Il rapporto annuale del Cesvi/Alliance 2015 sull’Indice globale della fame 2015, lanciato in collaborazione con la Commissione Europea, è stato presentato il 12 ottobre, presso il Conference Centre Orogel di Expo Milano 2015. Per l’occasione gli interventi dei relatori si sono focalizzati sulla relazione tra l’insicurezza alimentare e i conflitti armati, analizzando la situazione politico sociale di 117 Paesi in tutto il mondo.

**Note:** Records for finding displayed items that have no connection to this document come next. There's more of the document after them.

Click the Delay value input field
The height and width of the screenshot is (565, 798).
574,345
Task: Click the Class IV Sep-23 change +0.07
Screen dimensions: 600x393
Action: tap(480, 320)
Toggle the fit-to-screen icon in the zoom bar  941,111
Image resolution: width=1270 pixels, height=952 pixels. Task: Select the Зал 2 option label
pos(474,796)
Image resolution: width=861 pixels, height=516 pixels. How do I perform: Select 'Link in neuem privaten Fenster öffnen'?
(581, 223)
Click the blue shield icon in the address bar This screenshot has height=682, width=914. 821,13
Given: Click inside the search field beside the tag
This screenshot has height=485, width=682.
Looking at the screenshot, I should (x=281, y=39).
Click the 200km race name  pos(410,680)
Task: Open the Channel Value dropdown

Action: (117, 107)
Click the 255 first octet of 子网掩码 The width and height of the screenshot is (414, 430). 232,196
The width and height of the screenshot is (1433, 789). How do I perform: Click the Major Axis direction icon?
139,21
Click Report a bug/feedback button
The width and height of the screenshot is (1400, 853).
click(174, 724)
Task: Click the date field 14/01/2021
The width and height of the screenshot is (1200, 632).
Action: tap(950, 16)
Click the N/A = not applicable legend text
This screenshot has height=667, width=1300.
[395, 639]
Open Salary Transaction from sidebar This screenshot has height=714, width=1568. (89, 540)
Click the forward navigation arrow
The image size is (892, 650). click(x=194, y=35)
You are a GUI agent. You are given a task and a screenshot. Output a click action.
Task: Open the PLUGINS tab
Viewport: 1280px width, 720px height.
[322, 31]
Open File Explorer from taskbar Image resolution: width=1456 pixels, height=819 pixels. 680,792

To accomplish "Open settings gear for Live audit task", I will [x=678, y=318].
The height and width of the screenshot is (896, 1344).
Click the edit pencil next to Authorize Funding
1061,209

La giornata è stata introdotta da Daniela Bernacchi, Direttrice generale Cesvi, Bruno Antonio Pasquino, Commissario generale per Expo Milano 2015, Dominic Macsorley, Presidente Alliance2015 e CEO Concern Worldwide, mentre i relatori della tavola rotonda intitolata “European Leadership on hunger from 2015 to 2030” sono stati Alex de Waal, Direttore esecutivo del World Peace Foundation e ricercatore presso la University of Tutfs, Maximo Torero, Direttore della Divisione Mercati, Commercio e Isituzioni IFPRI, Monique Pariat, Direttore generale DG ECHO, Jean Pierre Halkin, Capo Unità Sviluppo Rurale, Sicurezza Alimentare e Nutrizione, Mathias Mogge, Direttore Programmi Welthungerhilfe, Pauline Riak, Direttore Esecutivo Sudd Institute, Sud Sudan.

Risolvere i conflitti significa risolvere il problema della fame

L’Indice globale della fame (Global Hunger Index, GHI) presentato dal Cesvi/Alliance 2015 ha attestato i progressi compiuti negli ultimi decenni per combattere il problema della povertà e della mancanza di cibo per le popolazioni del mondo. “La fame è un problema che l’umanità può risolvere” ha affermato Alex de Waal “anche perché abbiamo registrato dei significativi miglioramenti: il numero di persone che soffre la fame si è ridotto.” Per continuare nella lotta contro l’insicurezza alimentare è lo stesso Direttore della World Peace Foundation a ribadire che “in un mondo il cui l’incremento demografico è in continuo aumento è necessario sviluppare la democrazia, l’educazione e la comunicazione dei popoli, perché la vera leva dietro la riduzione delle carestie è la maggiore libertà politica” e richiamando il tema del convegno asserisce che “porre fine ai conflitti significa risolvere il problema della fame".

Sconfiggere la fame entro il 2030

Durante il convegno è stato evidenziato come dal 2000 a oggi il GHI mondiale sia diminuito del 27 per cento, mentre 17 Paesi nel mondo tra cui Azerbaijan, Perù, Venezuela e Brasile, hanno ridotto il proprio indice del 50. In questo enorme progresso il ruolo delle organizzazioni per la cooperazione e lo sviluppo hanno avuto un ruolo attivo, soprattutto "per diffondere la coscienza del fatto che investire un dollaro nella prevenzione delle calamità, naturali e dovute all’uomo, ne fa risparmiare sette per reagire alla crisi." Per questo, secondo Halkin “è necessario trovare dei meccanismi alternativi per riuscire a calcolare con più precisione e più uniformemente gli indicatori di povertà, al fine di progettare poi in modo più mirato ed efficiente le strategie e gli strumenti per lo sviluppo.” Contestualizzando il problema della fame alle realtà dei conflitti, l’approccio alla resilienza è il nuovo modello assunto dai governi per attualizzare le politiche d'intervento, i cui obiettivi di sviluppo sostenibile porranno fine alla fame entro il 2030. Il convegno è terminato coinvolgendo i relatori in un dialogo aperto con il pubblico, sollevando questioni come l’influenza, gli effetti e le potenziali soluzioni al fenomeno del land grabbing, quella del favorire il riconoscimento della parità di genere e del ruolo della produzione di armi nella lotta contro la fame nel mondo.